Ociągnęłam Michała na bok nie ukazując ,że jestem zła. Liczył pewnie na całuca albo coś innego . Co tylko facetom w głowie,ale nie ze mną te numery.
-Ty kablu jebany!-warknąłam.
-O co chodzi?- zapytał zdziwiony.
-Po co mówiłeś Krzyśkowi,że nie wzięłam leków?- zapytałam z wyrzutem.
-A co ? Mnie nie posłuchałaś. To może jego byś posłuchała? Kaśka to było tylko dla twojego dobra. Już parę razy minęłaś się z nieprzyjemnymi sytuacjami.- rzekł
- Nie musisz się obchodzić ze mną jak z jajkiem. A te sytuacje to mój problem. I nie musisz się martwić-powiedziałam zdenerwowana.

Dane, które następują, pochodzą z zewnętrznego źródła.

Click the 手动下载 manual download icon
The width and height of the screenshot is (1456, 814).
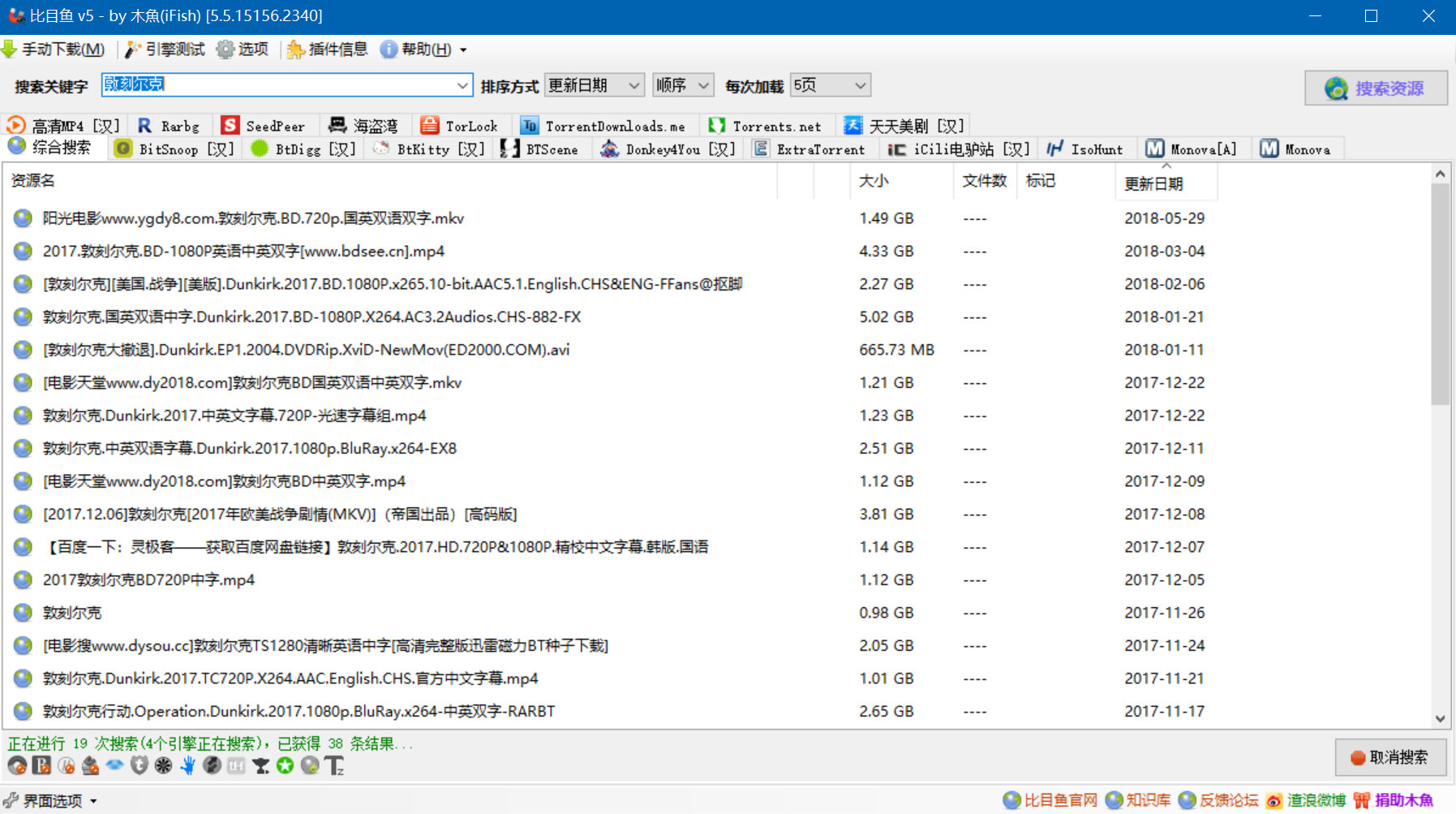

-Właśnie,że nie tylko twój. I będę się martwić bo mi na tobie zależy . Kocham cię Kaśka.- chciał mnie przytulić,ale się odsunęłam. Sama nie wiem czemu. Może to z powodu nerwów,ale muszę przyznać,że zrobiło mi się ciepło na sercu gdy powiedział,że mnie kocha i ,że zależy mu na mnie.
-W dupie mam twoją miłość!-krzyknęłam i pobieglam do hotelu. Odwróciłam się by sprawdzić czy Misiek biegnie za mną. Nie biegł ,stał ze wzrokiem wbitym we mnie. Czemu to powiedziałam ? Przecież on chciał dobrze.
Ze łzami w oczach weszłam do pokoju. Wzięłam prysznic ,który troszeczkę mnie odprężył . Położyłam głowę na poduszce i zamknęłam oczy. Jednak na próżno. Cała roztrzęsiona wzięłam strzykawkę i wbiłam sobie w żyłę, zarzywając lek. Zdenerwowana wyszłam na pole i opakowanie po lekach zabrałam ze sobą. Udałam się do towarzystwa.
-Patrz-pokazałam Krzyśkowi opakowanie po lekach i rzuciałam je w ogień- Nie jestem dzieckiem.
Po chwili wróciłam spowrotem do łóżka. Nałożyłam słuchawki na uszy i próbowałam się zrelaksować. Po dłuższym czasie, poczułam jak ktoś bierze poduszkę na której miałam kawałek głowy.
-Co ty robisz?-zapytałam.
-Biorę rzeczy nie widzisz?- powiedział oschle.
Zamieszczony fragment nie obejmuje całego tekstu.